The following are the special terms and what they do. Note that there are also some special condition names, but those are different from the following.

  • tomessage, towarning, toerror: these terms will become functions that will convert captured conditions into a message, warning, or error, respectively, and raise them. The original classes of the condition will be lost.

  • beep: if the beepr package is installed, this will play a sound via beepr::beep.

  • display: the purpose of this term is to immediately display information about the captured condition on the output terminal without raising additional conditions (as would be done with tomessage). Currently, it attempts to display this information with bold, turquoise-blue text if the crayon package is installed. In future versions of catchr, this default styling (and other display options) may be able to be changed by the user.

  • muffle: this term will be substituted for a function that 'muffles' (i.e., 'suppresses', 'catches', 'hides'---whatever you want to call it) the captured condition, preventing it from being raised to higher levels or subsequent plans. Anything in a plan after muffle will be ignored, so put it last. The function muffle is built on, first_muffle_restart(), searches for the first available restart with "muffle" in its name (the two typical ones are "muffleMessage" and "muffleWarning") and calls invokeRestart with it. If the captured condition is an error, which can't be muffled, it will exit the evaluation and give NULL for the returned value of the evaluated expression.

  • exit: when encountered, this will exit the evaluation of the expression immediately and by default muffle the captured condition (use raise in the plan if to ensure this doesn't happen). Any instructions after exit in the input will be ignored, so put it last.

  • collect: this term will store the captured conditions and append them to the output of the evaluated expression. See the collecting conditions help topic for a full explanation.

  • raise: this term will raise the captured condition "as is". The only real use for this term is when you want to use exit to stop the evaluation, but to still raise the condition past that as well (in which case, put raise in the plan before exit).

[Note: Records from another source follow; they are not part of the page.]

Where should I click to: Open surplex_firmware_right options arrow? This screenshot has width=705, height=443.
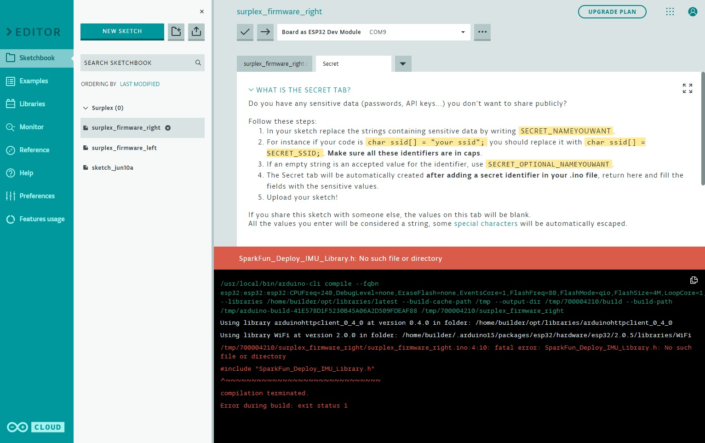[x=168, y=128]
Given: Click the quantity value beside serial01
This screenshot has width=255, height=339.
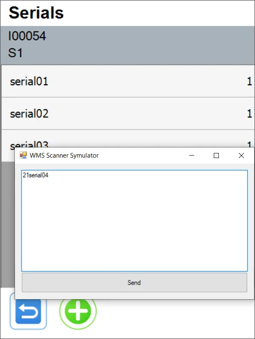Looking at the screenshot, I should pyautogui.click(x=249, y=81).
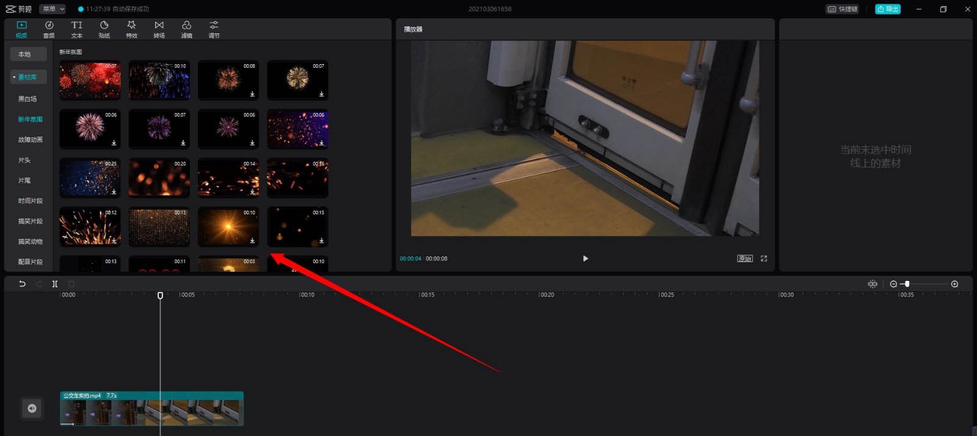Open the 文本 (text) tool
The width and height of the screenshot is (977, 436).
[76, 29]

The behavior of this raising might be slightly unpredictable for very odd edge-cases (e.g., if a condition were both a warning and an error).

Masking

catchr will turn unquoted special terms into functions, but what happens if these unquoted terms are identical to variables previously declared?

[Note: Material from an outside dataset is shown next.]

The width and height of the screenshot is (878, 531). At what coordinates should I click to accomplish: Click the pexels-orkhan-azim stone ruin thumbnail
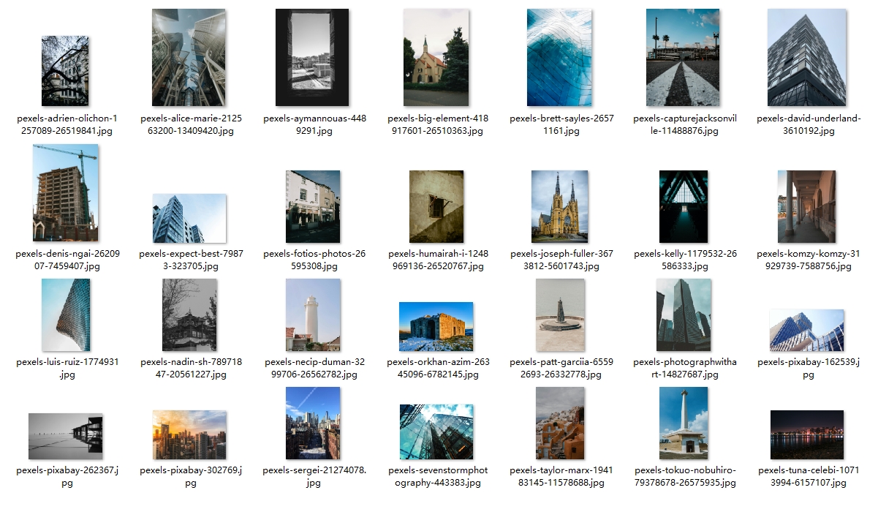click(x=436, y=326)
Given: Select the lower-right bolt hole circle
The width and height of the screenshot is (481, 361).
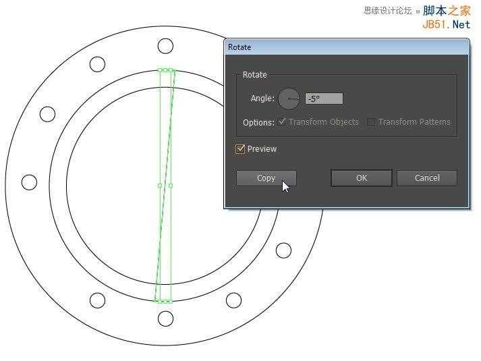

If muffle is the name of a user-defined function, e.g., muffle <- function(x) print("Wooo!"), in normal R we would expect warning = muffle to make function(x) print("Wooo!") the warning handler.

However, catchr's DSL "masks" any symbol that matches one of its reserved terms, and when it evaluates these symbols, they are converted into strings. For the most part, catchr will warn you when this happens.

Importantly, catchr does not mask reserved terms when:

  • the reserved names are being used as calls, e.g., warning = collect(foo). In these cases, it will attempt to use a previously defined function collect on foo, and will attempt to use whatever that evaluates to. The reserved terms are all strings/unquoted bare symbols, so it is never a problem anyway.

  • the input specifically references a namespace/package, such as warning = dplyr::collect. When the symbol of a special terms is preceded by :: or :::, it will be seen as the function of that package, and not as the special term collect.

  • the reserved terms are used inside a previously defined function. For example, if the user had defined muffle <- function(x) print("not special"), and fn <- function(x) muffle, using the argument warning = fn() would not use the special term of muffle.